Dataset excerpts:
+++
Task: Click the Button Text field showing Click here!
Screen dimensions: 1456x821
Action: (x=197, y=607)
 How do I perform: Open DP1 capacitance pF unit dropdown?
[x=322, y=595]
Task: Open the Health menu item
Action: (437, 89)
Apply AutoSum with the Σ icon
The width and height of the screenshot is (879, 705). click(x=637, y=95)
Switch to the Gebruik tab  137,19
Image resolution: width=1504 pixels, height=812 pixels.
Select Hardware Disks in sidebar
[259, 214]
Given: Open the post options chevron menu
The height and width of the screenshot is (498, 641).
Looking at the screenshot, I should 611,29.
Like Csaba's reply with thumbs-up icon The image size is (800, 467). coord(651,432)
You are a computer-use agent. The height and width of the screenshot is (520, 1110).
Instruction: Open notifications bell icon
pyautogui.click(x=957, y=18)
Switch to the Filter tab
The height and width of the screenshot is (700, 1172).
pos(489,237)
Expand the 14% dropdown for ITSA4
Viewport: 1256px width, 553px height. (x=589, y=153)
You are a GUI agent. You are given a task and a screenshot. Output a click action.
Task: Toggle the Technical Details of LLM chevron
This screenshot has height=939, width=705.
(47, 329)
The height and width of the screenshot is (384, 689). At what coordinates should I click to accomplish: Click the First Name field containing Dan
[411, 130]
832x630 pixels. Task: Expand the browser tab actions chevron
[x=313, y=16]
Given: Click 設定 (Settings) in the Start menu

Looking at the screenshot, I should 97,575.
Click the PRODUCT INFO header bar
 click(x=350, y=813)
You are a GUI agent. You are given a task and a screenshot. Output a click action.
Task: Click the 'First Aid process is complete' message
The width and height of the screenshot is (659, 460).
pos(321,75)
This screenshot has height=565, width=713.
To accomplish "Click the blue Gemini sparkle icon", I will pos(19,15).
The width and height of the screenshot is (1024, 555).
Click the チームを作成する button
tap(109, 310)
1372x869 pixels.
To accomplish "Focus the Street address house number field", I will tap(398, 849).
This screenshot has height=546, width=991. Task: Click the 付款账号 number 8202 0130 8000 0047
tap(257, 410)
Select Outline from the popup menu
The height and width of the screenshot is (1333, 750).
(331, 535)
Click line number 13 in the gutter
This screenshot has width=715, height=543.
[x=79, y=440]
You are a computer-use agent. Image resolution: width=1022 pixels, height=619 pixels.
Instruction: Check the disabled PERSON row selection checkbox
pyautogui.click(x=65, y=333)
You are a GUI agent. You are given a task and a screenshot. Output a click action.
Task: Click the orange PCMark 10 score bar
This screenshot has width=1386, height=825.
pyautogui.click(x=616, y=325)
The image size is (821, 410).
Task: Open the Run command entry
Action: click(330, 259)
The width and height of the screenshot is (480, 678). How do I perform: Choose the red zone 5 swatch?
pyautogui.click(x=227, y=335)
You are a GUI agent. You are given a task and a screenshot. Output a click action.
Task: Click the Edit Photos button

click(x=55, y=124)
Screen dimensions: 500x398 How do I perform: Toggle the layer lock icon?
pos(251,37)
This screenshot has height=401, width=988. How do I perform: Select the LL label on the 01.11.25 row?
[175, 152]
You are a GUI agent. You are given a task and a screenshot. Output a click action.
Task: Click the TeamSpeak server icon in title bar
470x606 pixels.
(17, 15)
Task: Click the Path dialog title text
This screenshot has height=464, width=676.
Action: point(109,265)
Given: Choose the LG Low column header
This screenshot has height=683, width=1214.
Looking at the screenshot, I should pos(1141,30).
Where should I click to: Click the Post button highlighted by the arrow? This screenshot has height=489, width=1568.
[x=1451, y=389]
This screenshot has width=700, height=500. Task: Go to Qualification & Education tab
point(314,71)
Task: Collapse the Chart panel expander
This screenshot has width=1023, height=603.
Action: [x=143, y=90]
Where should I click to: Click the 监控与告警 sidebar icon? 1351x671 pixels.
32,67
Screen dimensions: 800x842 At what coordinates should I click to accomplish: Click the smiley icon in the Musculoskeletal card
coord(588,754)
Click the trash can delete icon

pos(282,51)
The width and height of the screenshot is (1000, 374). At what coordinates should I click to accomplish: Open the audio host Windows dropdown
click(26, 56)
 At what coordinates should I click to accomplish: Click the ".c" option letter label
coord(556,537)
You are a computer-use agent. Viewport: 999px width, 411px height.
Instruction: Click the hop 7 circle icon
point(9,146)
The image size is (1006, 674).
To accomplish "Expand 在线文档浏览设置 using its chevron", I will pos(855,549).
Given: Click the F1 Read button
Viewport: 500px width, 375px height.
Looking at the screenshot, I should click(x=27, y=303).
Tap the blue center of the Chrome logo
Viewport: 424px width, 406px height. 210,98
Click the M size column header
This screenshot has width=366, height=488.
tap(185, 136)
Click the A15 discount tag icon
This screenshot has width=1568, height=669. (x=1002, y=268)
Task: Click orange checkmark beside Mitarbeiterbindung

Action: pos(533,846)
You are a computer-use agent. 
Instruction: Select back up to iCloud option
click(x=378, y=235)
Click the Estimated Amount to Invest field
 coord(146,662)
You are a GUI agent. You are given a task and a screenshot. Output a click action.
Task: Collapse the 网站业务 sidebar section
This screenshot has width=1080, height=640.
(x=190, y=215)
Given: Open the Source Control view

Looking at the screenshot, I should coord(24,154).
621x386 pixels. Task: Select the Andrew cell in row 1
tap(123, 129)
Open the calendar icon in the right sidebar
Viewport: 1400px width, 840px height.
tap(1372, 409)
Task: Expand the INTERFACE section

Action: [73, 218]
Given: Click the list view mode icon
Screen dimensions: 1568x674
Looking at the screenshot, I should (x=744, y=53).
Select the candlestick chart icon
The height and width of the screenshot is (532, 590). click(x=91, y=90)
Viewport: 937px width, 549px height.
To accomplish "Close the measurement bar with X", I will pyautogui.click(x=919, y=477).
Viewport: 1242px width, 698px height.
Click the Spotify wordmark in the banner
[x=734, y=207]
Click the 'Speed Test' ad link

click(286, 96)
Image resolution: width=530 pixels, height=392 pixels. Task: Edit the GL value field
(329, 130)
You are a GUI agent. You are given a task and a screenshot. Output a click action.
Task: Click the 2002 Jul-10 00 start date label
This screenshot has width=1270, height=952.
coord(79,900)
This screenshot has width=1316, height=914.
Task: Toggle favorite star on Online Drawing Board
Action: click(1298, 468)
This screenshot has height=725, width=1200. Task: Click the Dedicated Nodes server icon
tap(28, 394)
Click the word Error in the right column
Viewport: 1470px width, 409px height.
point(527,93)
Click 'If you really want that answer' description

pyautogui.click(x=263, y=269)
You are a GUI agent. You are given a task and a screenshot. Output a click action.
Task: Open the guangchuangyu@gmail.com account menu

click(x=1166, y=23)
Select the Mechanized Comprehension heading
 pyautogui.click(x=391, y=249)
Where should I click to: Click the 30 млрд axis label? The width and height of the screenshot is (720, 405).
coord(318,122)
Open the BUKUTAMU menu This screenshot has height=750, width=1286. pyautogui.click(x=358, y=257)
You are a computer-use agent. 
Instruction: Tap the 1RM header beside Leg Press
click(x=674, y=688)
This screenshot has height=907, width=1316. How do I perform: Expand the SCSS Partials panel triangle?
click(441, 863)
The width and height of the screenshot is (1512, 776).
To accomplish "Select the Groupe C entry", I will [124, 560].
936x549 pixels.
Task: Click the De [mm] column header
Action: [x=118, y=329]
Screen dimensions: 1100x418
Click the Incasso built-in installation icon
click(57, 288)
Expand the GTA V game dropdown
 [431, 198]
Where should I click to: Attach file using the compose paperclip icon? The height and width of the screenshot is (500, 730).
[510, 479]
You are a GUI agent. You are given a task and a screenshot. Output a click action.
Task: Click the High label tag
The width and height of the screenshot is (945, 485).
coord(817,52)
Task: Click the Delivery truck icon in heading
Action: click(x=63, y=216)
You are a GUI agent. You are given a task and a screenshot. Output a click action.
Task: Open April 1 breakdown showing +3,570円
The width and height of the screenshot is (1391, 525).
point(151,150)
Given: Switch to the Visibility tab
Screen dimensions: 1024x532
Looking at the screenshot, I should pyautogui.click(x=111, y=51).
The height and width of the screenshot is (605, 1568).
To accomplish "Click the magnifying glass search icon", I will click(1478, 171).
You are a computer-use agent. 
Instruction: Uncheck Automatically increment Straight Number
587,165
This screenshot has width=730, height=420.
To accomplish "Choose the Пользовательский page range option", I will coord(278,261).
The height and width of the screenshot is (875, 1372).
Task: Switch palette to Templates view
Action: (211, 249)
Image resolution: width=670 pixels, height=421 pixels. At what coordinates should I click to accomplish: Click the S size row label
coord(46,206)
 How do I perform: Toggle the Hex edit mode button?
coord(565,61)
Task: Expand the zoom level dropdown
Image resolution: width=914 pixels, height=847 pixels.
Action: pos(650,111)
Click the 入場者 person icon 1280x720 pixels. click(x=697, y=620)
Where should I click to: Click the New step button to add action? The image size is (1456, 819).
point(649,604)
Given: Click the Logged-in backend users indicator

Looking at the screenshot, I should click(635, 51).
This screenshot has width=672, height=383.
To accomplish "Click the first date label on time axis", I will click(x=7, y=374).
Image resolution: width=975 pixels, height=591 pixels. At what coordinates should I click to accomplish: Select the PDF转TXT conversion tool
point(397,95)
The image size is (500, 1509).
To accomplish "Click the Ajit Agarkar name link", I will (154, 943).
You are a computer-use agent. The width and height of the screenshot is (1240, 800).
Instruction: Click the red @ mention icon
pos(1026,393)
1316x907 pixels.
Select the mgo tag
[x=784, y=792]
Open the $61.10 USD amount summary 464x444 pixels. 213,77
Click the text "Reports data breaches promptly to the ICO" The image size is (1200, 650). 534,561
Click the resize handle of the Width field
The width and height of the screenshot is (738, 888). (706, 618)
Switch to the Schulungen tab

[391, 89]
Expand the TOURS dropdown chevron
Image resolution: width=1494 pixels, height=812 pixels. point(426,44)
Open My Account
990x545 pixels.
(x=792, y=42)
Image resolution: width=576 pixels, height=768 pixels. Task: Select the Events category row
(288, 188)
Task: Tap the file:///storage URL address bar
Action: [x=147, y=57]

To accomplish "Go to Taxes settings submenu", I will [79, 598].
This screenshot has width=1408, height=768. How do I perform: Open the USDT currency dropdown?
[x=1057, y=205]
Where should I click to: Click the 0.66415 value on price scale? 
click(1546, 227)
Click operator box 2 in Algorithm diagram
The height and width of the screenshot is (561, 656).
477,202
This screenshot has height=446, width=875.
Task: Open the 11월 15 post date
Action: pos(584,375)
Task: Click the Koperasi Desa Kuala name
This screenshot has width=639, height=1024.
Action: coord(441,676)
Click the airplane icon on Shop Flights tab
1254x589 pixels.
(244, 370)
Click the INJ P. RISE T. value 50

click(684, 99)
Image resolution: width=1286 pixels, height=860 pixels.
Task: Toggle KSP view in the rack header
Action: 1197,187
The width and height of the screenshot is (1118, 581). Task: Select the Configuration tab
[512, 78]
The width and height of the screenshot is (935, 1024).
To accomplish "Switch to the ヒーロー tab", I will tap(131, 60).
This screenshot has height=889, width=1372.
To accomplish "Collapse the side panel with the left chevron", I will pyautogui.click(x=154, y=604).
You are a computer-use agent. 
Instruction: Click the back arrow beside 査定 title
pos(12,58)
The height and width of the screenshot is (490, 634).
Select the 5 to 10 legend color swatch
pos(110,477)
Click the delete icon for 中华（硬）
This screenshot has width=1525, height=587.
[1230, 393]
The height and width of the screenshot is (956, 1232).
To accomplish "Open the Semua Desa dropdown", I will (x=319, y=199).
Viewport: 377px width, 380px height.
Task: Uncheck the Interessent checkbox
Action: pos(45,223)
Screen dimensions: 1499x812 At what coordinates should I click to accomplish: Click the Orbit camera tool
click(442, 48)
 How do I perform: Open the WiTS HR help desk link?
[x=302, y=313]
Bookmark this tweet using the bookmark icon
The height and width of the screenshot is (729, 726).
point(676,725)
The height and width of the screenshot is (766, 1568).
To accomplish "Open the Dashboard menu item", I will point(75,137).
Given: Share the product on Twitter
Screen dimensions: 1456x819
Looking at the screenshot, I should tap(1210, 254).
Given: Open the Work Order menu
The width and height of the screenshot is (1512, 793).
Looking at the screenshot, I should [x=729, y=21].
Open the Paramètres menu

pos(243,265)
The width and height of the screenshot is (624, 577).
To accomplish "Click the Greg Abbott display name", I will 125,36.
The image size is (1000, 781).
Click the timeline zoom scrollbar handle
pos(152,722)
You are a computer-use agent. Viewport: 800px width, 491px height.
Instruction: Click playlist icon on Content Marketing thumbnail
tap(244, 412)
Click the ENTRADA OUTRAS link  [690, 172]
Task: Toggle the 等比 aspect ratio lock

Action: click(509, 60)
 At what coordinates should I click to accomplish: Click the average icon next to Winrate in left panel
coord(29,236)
+++
▸ **How to complete this task**:
Would you please copy exactly the part of the entries above that begins at the line containing "Switch to the Schulungen tab" and ends at the line containing "Task: Click the Koperasi Desa Kuala name", both lines included?

▸ **Answer to the exercise**:
Switch to the Schulungen tab

[391, 89]
Expand the TOURS dropdown chevron
Image resolution: width=1494 pixels, height=812 pixels. point(426,44)
Open My Account
990x545 pixels.
(x=792, y=42)
Image resolution: width=576 pixels, height=768 pixels. Task: Select the Events category row
(288, 188)
Task: Tap the file:///storage URL address bar
Action: [x=147, y=57]

To accomplish "Go to Taxes settings submenu", I will [79, 598].
This screenshot has width=1408, height=768. How do I perform: Open the USDT currency dropdown?
[x=1057, y=205]
Where should I click to: Click the 0.66415 value on price scale? 
click(1546, 227)
Click operator box 2 in Algorithm diagram
The height and width of the screenshot is (561, 656).
477,202
This screenshot has height=446, width=875.
Task: Open the 11월 15 post date
Action: pos(584,375)
Task: Click the Koperasi Desa Kuala name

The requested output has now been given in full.